The image taken on late July 13, 2015, shows swath of cliffs and troughs stretches about 600 miles (1,000 kilometers) from left to right, suggesting widespread fracturing of Charon’s crust, likely a result of internal processes.
At upper right, along the moon’s curving edge, is a canyon estimated to be 4 to 6 miles (7 to 9 kilometers) deep.
As the US space agency also revealed fresh details about Charon and its mountainous terrain, the new view of Pluto's largest moon reveals a youthful and varied terrain.
The north polar region of Charon has a giant dark marking that NASA has been referring to as Mordor, which basically means they totally get us.
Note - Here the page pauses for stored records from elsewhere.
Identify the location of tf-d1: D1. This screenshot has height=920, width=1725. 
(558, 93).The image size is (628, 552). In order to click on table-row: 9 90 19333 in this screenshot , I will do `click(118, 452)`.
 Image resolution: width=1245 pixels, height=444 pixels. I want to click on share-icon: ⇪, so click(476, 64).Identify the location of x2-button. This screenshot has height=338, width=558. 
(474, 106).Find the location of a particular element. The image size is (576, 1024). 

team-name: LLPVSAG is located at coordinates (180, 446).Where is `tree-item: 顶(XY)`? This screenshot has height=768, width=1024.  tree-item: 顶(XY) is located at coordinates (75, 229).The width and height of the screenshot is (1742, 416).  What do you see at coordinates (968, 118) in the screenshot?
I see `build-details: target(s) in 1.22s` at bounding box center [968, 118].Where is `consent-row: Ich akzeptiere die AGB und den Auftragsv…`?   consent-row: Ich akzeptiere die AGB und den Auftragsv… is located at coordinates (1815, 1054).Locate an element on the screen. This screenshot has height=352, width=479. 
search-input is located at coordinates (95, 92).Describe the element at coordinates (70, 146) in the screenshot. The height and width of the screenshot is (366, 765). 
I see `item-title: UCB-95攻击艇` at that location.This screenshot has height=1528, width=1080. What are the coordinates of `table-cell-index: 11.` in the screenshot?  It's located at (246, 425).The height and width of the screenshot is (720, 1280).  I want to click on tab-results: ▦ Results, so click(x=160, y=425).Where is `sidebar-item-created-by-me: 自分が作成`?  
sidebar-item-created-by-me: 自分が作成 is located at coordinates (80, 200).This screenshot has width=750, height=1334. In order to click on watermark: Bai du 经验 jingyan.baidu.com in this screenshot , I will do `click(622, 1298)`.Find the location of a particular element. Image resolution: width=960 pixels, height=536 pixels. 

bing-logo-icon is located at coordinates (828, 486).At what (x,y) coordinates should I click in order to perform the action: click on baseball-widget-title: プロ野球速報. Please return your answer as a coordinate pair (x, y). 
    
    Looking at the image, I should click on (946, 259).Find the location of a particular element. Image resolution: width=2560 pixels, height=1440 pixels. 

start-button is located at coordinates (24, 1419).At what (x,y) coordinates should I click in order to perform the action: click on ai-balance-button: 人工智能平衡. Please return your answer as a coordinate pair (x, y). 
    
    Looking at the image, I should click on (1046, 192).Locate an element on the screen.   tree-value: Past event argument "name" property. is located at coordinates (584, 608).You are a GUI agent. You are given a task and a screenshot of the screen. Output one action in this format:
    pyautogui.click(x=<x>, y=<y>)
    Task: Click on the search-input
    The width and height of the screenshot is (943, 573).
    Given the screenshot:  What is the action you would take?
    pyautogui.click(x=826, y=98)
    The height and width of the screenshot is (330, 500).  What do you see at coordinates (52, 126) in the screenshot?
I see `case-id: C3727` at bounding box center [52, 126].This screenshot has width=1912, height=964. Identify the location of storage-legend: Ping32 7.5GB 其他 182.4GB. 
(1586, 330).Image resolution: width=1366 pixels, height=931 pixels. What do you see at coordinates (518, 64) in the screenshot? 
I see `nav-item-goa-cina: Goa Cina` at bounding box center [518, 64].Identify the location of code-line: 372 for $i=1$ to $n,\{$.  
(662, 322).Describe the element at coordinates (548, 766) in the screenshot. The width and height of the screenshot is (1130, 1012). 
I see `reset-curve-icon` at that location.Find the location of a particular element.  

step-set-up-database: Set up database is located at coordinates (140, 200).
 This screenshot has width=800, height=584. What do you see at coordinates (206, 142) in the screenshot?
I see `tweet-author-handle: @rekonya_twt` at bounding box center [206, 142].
— NASA (@NASA) July 15, 2015
However, scientists are surprised by the apparent lack of craters on Charon.
South of the moon’s equator and at the bottom of the image, terrain is lit by the slanting rays of the sun, creating shadows that make it easier to distinguish topography.
NASA's New Horizons spacecraft made its historic first-ever flyby of Pluto on Tuesday, July 14 after travelling more than three billion miles and over nine-and-a-half years.
The spacecraft crossed the dwarf planet from a distance of about 12,500 km at around 5 pm (Indian standard time).
New Horizons is collecting so much data it will take 16 months to send it all back to Earth.